III. Ergebnis und Kosten
Das Bundesgericht hiess die Beschwerde teilweise gut, indem es das Urteil des Verwaltungsgerichts des Kantons Bern aufhob, soweit es das Gesuch der Beschwerdeführerin um unentgeltliche Rechtspflege für das vorinstanzliche Verfahren abwies und ihr Kosten auferlegte. Die Sache wird zur Neuregelung der unentgeltlichen Rechtspflege sowie der Kosten- und Entschädigungsfolgen des kantonalen Verfahrens an die Vorinstanz zurückgewiesen. Im Übrigen wurde die Beschwerde (hinsichtlich der Entbindung des Notars) abgewiesen.
Das Gesuch der Beschwerdeführerin um unentgeltliche Rechtspflege für das bundesgerichtliche Verfahren wurde gutgeheissen. Es werden keine Gerichtskosten erhoben. Die Beschwerdeführerin hat die anwaltlich vertretene Beschwerdegegnerin mit einer reduzierten Parteientschädigung von Fr. 1'500.-- zu entschädigen, ungeachtet der gewährten unentgeltlichen Rechtspflege.
IV. Kurze Zusammenfassung der wesentlichen Punkte
- Geheimnisentbindung: Das Bundesgericht bestätigte die Entbindung des Notars von seiner Geheimhaltungspflicht. Es hielt fest, dass bei ernsthaften strafrechtlichen Vorwürfen gegen Dritte, die den verstorbenen Klienten betreffen und die Erbteilung gefährden, ein deutlich überwiegendes öffentliches Interesse an der Aufklärung besteht, das dem mutmasslichen Willen des Verstorbenen zur Aufklärung entspreche. Die Geheimhaltungspflicht ist in solchen Fällen nicht mehr zumutbar, insbesondere wenn die Sachverhaltsklärung nur durch den Notar erfolgen kann.
- Unentgeltliche Rechtspflege: Die Verweigerung der unentgeltlichen Rechtspflege durch das Verwaltungsgericht wurde als verfassungswidrig erachtet. Das Bundesgericht stellte klar, dass die Rechtsposition einer Partei, die in der Vorinstanz obsiegt hatte (hier: die Beschwerdeführerin vor der Direktion), in der Regel nicht als aussichtslos qualifiziert werden darf, es sei denn, der erstinstanzliche Entscheid litt an einem krassen und offensichtlichen Verfahrensfehler.
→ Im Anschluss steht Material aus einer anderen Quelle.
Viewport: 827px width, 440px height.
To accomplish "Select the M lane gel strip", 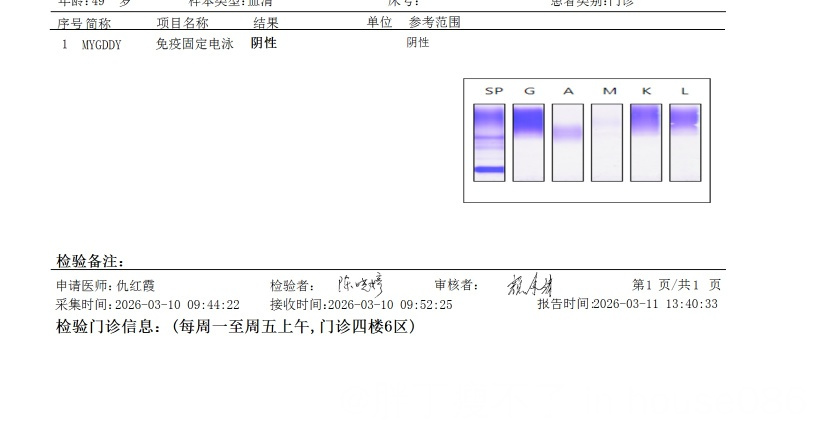I will coord(606,143).
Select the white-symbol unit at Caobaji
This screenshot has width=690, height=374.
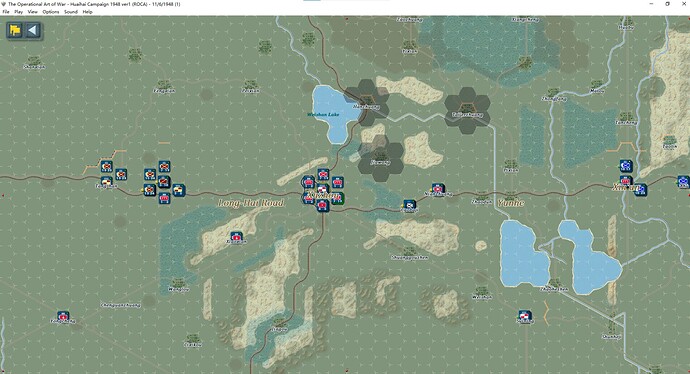[x=410, y=205]
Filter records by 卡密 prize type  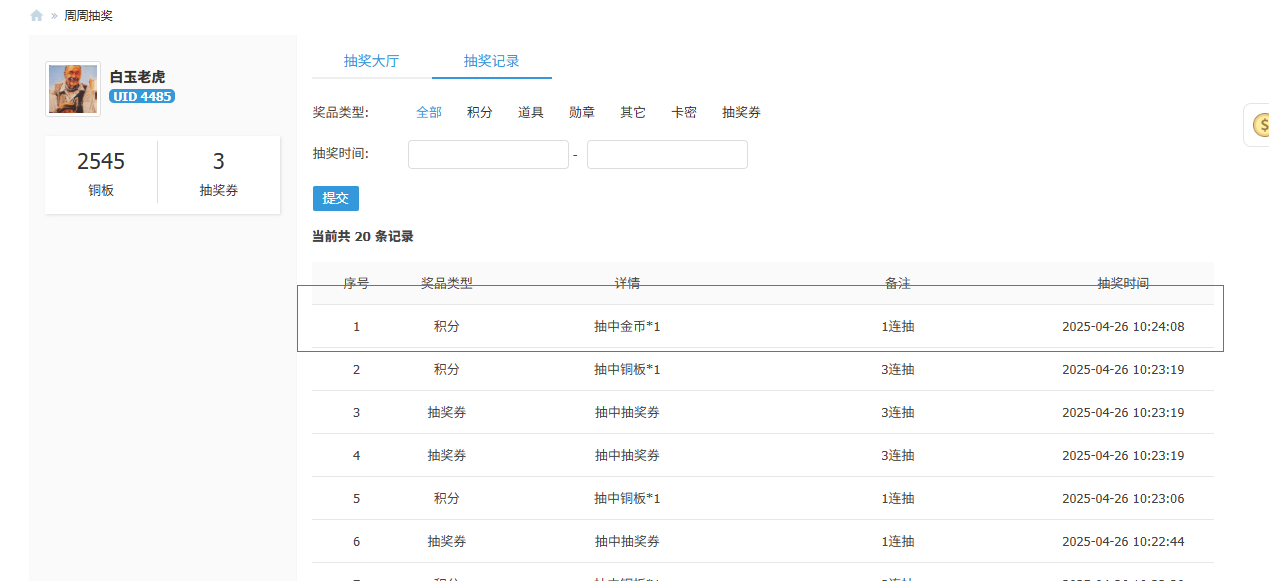(x=684, y=112)
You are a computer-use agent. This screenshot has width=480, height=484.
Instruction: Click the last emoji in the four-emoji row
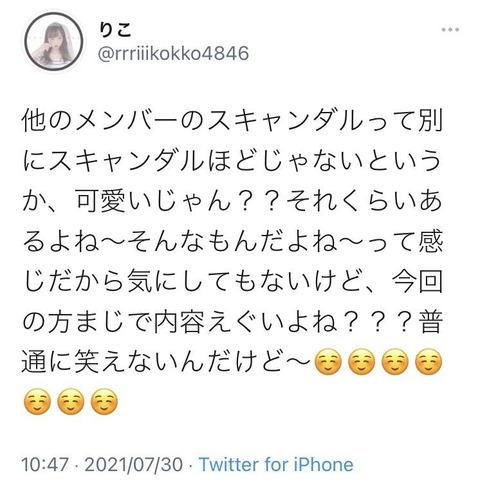[429, 362]
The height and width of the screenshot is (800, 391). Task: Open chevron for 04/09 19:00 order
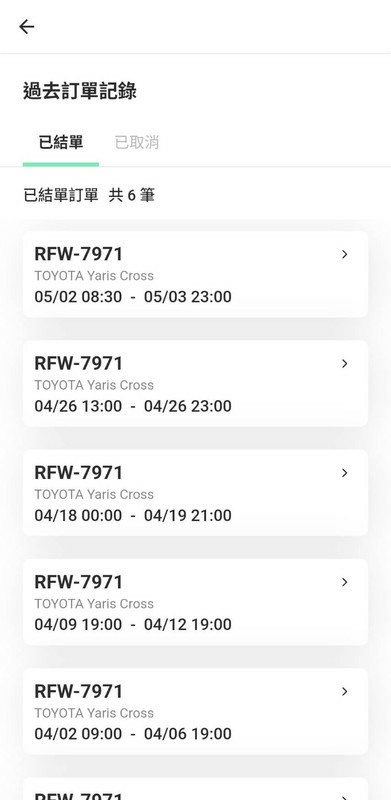pyautogui.click(x=345, y=582)
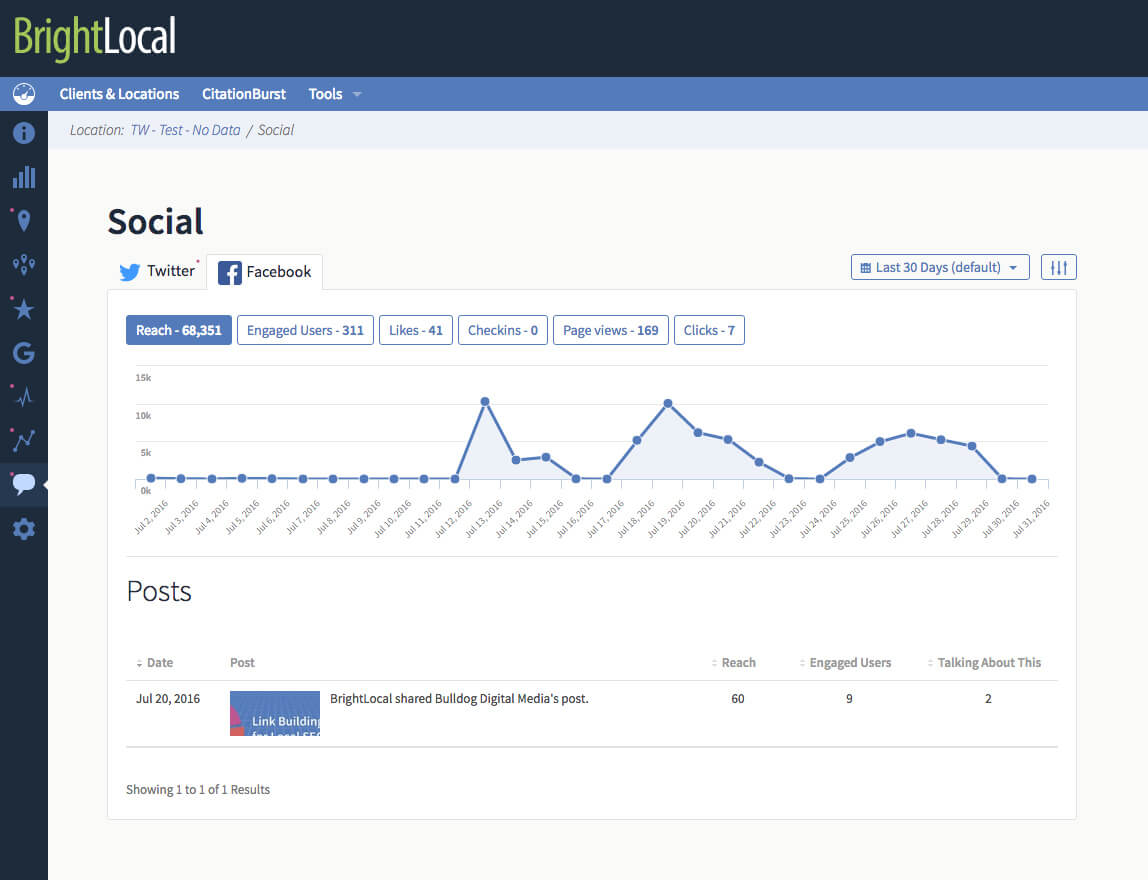Open the settings gear sidebar icon
The height and width of the screenshot is (880, 1148).
pyautogui.click(x=24, y=529)
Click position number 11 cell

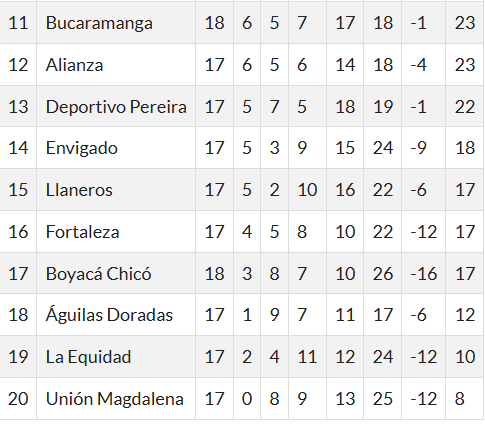coord(18,23)
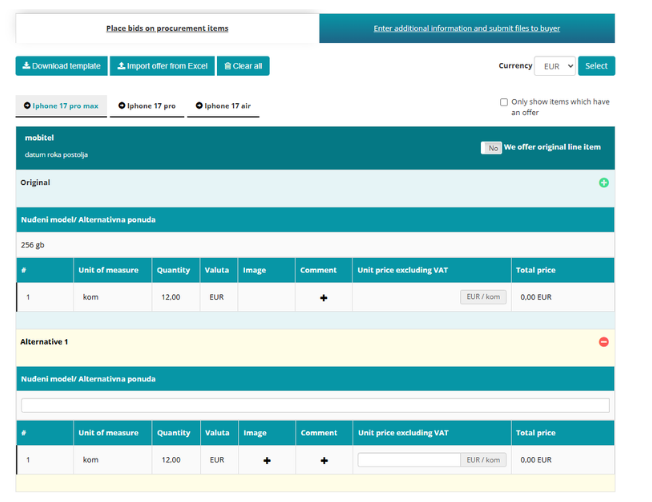
Task: Add comment via plus icon in Alternative table
Action: (323, 460)
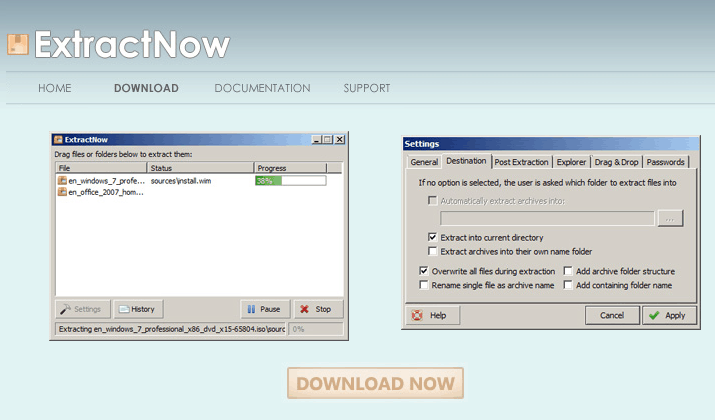The height and width of the screenshot is (420, 715).
Task: Go to the Support page
Action: [x=367, y=88]
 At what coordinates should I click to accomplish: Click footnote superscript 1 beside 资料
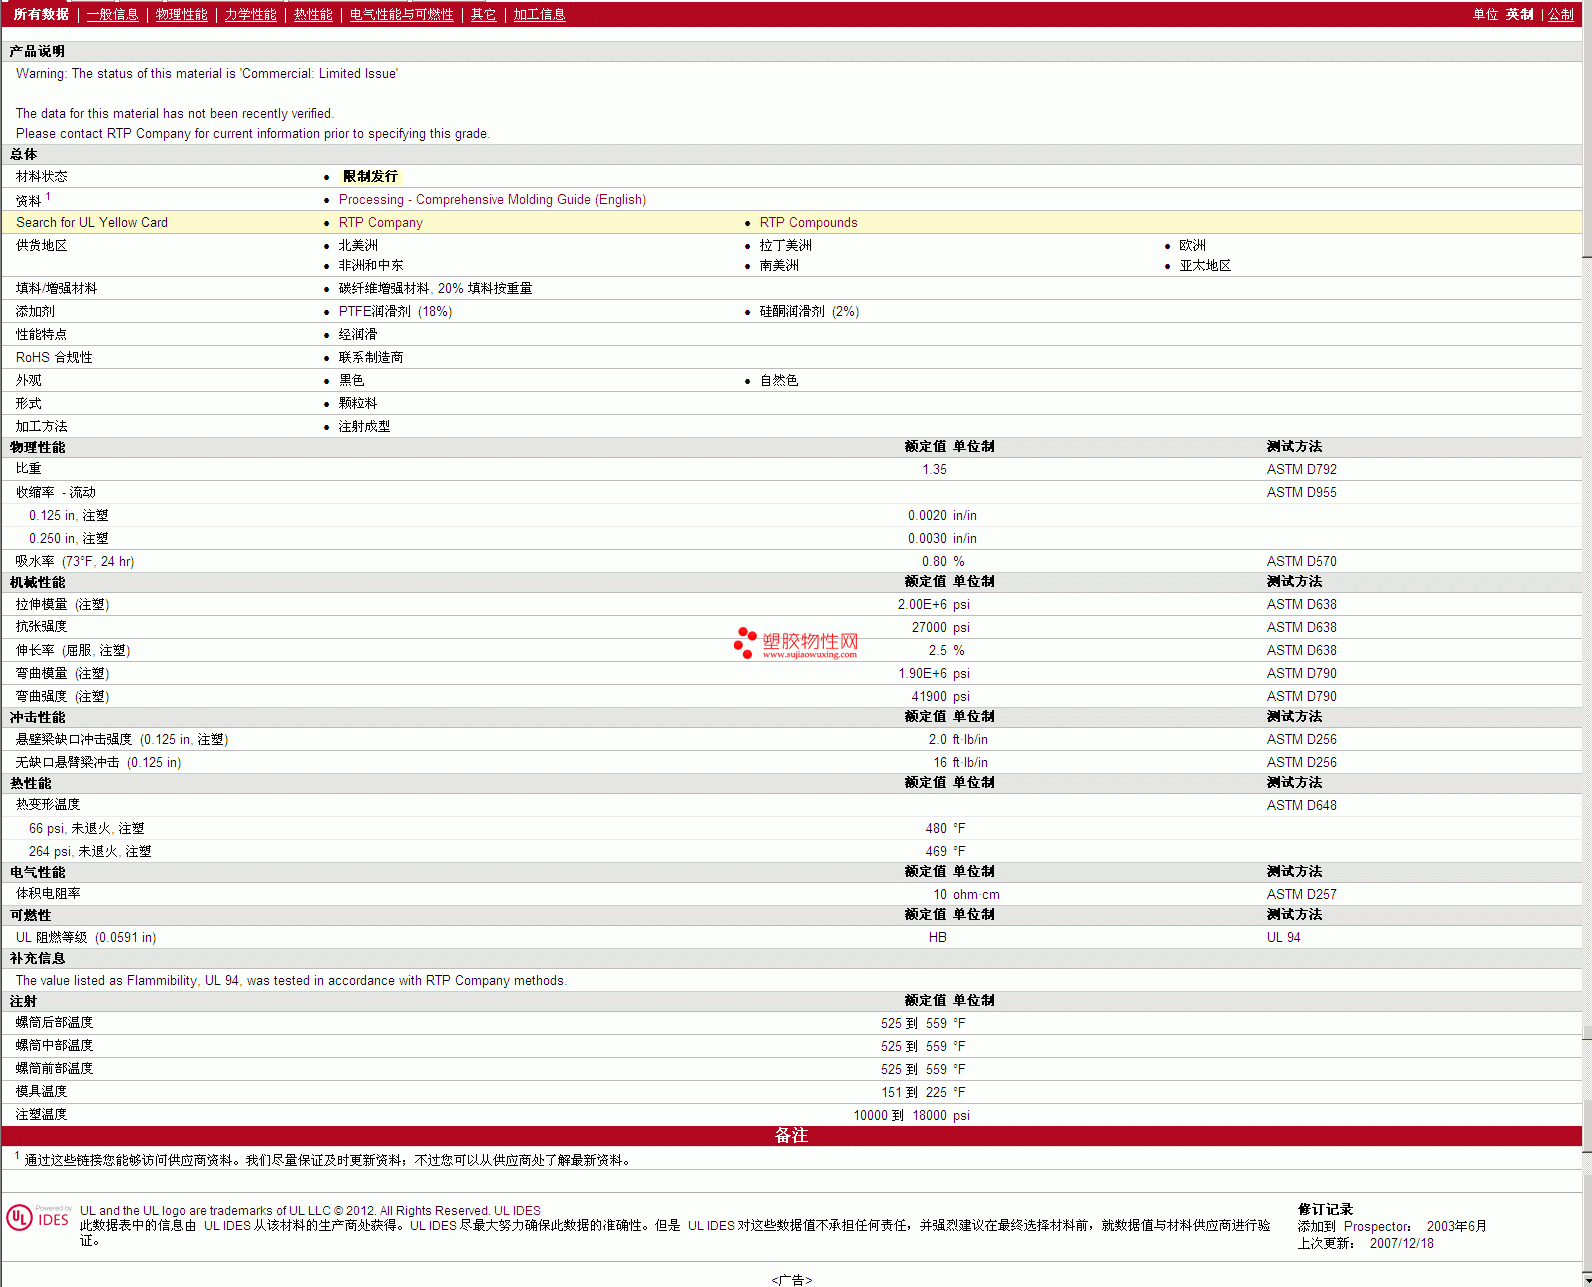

- Implikation: Das Urteil stärkt die Möglichkeit der Strafverfolgungsbehörden, Notare von der Geheimhaltungspflicht zu entbinden, wenn dies zur Aufklärung mutmasslicher Straftaten im Zusammenhang mit Erbfällen notwendig ist, und präzisiert gleichzeitig die Voraussetzungen für die Gewährung der unentgeltlichen Rechtspflege in Rechtsmittelverfahren.